Cytokinesis: Following mitosis and nuclear division, cytokinesis is the process of cytoplasmic division. This is where the cell physically divides into two separate daughter cells. After cytokinesis, each daughter cell has two potential fates: they may become dormant and enter the G0 phase (Gap 0), or, if conditions are right and signals are received, they may re-enter the cell cycle by proceeding to the G1 phase, starting the process anew and potentially undergoing another round of cell division.
Types of Antineoplastic Drugs
Alkylating Agents/DNA Replication Inhibitors
Alkylating agents function by attaching alkyl groups to DNA. This process hinders the DNA strands’ ability to unwind and separate, which is essential for replication. This mechanism is particularly effective against cancers that are slow-growing as these cells are more reliant on continuous DNA replication for their propagation.
Indications:
Malignancies of the lymphatic system, such as Lymphomas and Hodgkin’s disease
Leukemias (various types)
Myelomas (e.g., multiple myeloma)
Cancers of the reproductive organs including Ovarian, Testicular, and Breast cancers
Pancreatic cancer
Pulmonary carcinoma (lung cancer)
Additionally, used in non-cancerous conditions like Rheumatoid arthritis
Contraindications:
Pregnancy and Breastfeeding: Due to the potential for severe harm to the developing fetus and nursing infant.

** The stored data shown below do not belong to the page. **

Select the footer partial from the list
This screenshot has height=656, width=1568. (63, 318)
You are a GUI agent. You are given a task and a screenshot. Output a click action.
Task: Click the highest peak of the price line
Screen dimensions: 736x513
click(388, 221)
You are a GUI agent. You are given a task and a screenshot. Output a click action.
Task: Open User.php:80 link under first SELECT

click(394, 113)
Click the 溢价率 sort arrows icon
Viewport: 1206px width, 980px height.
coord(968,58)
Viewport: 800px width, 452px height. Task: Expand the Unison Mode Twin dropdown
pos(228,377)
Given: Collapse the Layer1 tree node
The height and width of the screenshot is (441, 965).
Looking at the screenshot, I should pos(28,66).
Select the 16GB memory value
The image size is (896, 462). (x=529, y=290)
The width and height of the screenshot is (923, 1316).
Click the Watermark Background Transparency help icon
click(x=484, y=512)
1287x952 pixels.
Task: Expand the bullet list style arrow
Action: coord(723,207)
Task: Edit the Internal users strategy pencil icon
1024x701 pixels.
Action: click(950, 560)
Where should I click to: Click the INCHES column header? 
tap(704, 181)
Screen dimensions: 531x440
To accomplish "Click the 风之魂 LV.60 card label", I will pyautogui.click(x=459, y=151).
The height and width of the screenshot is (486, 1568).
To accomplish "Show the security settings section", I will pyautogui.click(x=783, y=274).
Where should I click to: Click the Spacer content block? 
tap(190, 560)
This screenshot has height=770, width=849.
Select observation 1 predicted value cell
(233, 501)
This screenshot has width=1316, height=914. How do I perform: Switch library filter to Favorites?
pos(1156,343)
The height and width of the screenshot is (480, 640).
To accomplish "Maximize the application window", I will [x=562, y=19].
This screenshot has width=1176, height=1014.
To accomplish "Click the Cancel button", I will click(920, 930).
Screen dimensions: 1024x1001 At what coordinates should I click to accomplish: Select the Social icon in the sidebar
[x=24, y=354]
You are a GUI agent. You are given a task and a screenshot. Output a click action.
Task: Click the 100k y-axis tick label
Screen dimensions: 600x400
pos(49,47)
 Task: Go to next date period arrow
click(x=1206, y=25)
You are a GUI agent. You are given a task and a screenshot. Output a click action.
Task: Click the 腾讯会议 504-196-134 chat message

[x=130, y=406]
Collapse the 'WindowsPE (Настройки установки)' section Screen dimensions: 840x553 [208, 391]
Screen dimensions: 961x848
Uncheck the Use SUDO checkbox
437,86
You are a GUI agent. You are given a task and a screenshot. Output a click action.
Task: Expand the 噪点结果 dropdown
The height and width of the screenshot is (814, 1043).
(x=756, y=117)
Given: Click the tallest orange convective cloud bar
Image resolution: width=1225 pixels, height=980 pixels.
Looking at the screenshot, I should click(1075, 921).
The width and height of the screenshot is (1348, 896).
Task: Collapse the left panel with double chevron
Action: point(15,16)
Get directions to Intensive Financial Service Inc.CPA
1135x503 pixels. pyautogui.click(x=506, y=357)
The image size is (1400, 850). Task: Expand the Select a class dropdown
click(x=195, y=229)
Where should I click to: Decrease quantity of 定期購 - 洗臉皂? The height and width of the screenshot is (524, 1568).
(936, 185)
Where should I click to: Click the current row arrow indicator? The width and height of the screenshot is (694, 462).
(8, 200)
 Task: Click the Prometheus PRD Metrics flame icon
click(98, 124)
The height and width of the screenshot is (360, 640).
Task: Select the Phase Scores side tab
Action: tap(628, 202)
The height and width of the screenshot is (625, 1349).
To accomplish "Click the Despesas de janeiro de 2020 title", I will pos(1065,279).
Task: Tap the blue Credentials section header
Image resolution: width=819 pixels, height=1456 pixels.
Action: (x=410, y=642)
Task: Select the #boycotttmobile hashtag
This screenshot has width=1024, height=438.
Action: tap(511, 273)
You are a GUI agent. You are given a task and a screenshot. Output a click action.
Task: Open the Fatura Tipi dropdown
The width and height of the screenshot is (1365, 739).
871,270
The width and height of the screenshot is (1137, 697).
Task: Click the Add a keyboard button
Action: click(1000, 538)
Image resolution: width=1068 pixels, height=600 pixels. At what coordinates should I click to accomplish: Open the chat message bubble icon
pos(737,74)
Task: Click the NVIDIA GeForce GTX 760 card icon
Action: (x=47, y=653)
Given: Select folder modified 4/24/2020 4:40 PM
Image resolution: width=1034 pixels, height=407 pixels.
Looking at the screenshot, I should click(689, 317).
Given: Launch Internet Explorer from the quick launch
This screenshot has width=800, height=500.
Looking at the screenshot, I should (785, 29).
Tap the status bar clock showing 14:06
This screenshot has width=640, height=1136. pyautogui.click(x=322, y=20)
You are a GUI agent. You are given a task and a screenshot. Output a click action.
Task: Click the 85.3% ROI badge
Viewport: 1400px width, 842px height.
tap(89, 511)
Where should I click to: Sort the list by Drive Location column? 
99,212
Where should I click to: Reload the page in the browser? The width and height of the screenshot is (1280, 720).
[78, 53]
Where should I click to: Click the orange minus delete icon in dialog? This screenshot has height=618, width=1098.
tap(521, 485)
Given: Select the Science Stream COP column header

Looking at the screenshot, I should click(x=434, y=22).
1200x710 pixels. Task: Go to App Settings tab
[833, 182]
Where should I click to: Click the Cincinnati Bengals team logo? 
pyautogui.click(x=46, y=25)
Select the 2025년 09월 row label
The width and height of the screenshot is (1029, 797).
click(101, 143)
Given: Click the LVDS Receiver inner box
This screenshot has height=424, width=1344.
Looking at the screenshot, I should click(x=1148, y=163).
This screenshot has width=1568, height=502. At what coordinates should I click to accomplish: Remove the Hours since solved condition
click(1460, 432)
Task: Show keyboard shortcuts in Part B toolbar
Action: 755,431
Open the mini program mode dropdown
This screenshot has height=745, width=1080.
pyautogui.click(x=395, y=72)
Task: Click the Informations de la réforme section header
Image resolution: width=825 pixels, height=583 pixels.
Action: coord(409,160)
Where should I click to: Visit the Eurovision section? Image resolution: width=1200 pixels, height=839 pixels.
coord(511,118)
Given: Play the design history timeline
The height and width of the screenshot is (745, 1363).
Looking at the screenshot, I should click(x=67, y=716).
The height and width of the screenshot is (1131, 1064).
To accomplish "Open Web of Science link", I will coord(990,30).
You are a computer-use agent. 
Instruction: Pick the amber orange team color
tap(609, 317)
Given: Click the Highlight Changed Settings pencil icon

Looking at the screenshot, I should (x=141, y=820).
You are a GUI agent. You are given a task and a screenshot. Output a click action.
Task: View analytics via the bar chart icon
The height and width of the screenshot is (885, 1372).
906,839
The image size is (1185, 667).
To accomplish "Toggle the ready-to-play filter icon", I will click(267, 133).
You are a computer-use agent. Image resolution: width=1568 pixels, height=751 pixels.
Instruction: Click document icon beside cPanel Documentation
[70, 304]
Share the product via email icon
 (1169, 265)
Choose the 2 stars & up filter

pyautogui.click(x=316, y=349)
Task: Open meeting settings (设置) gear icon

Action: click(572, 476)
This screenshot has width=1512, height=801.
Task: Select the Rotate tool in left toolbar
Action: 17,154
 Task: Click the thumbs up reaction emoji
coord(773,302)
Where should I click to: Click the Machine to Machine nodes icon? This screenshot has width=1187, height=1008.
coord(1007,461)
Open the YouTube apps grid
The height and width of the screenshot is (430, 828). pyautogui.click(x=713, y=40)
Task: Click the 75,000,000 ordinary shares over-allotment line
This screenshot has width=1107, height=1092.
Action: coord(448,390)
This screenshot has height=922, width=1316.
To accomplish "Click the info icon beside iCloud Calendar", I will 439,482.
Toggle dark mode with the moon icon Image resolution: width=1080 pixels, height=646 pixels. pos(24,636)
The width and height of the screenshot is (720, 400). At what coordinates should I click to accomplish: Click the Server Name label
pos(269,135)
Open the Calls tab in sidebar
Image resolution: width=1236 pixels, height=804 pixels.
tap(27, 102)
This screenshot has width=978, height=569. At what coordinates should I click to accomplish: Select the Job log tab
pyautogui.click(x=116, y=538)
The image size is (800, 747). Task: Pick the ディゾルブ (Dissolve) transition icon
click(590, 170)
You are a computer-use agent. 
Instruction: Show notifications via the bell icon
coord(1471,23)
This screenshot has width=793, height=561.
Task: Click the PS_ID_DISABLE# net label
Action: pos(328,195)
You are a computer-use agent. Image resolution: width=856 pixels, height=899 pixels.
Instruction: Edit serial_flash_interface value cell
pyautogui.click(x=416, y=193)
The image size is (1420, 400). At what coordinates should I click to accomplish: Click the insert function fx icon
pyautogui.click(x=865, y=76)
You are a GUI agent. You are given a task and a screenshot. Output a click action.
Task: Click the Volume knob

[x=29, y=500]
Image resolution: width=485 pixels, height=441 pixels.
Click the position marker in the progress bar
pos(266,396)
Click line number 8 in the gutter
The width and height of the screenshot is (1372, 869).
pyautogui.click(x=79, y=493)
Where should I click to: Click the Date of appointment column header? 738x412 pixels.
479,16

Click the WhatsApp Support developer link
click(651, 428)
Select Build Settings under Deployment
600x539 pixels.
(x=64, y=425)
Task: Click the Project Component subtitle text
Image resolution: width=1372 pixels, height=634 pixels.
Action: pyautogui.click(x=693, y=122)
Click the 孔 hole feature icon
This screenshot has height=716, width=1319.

Pre-existing Bone marrow suppression: As these agents further depress bone marrow function.
Impaired Renal and Hepatic function: Which can affect drug metabolism and excretion, increasing toxicity.
Adverse Effects:
Gastrointestinal (GI): Manifestations include Nausea, Vomiting, Diarrhea, and damage to the Mucous membranes.
Genitourinary (GU): Potential for Renal toxicity and elevated Uric acid levels in the body.
Hematological: Significant Bone marrow suppression, leading to decreased production of blood cells resulting in Anemia, Thrombocytopenia (low platelets), and Leukopenia (low white blood cells).
Alopecia (Hair loss).
Examples of Alkylating Agents:
Drug Name Indications Dosage Cyclophosphamide (Cytoxan, Neosar) Lymphomas, Leukemias, Myelomas, Breast cancer Induction: 40–50 mg/kg daily IV over 2–5 days; Maintenance: 1–5 mg/kg daily Orally/IV Busulfan (Busulfex, Myleran) Chronic myelogenous leukemia (CML), Lymphomas Induction: 4–8 mg/day Orally; Maintenance: 1–3 mg/day Orally Chlorambucil (Leukeran) Hodgkin’s disease, Non-Hodgkin’s lymphoma 0.1–0.2 mg/kg daily Orally for 3–6 weeks; Maintenance: 0.03–0.1 mg/kg daily Orally
Antimetabolites
Antimetabolites are designed to resemble natural substances crucial for cellular processes. By mimicking these substances, they disrupt the normal pathways of DNA and RNA synthesis. These drugs are most effective against cancer cells that are actively and rapidly dividing.
Indications:
Various types of Leukemias
Cancers of the Gastrointestinal tract
Specific solid tumors such as Breast, Stomach, Pancreas, and Colon cancers
Contraindications:
Pregnancy and Breastfeeding: Due to the risk of developmental abnormalities and harm to the infant.
Pre-existing Bone marrow suppression: As these drugs further impair bone marrow function.
Impaired Renal and Hepatic function: Which can affect drug processing and elimination.
Gastrointestinal ulceration: As antimetabolites can exacerbate existing ulcers.
Adverse Effects:
Central Nervous System (CNS): May cause Headache, Drowsiness, and Dizziness.
Respiratory: Potential for Pulmonary toxicity, including Interstitial pneumonitis.
Hematological: Bone marrow suppression, leading to blood cell deficiencies.
Gastrointestinal (GI): Symptoms include Nausea, Vomiting, Diarrhea, and potential Hepatic toxicity (liver damage).
Genitourinary (GU): Risk of Renal toxicity.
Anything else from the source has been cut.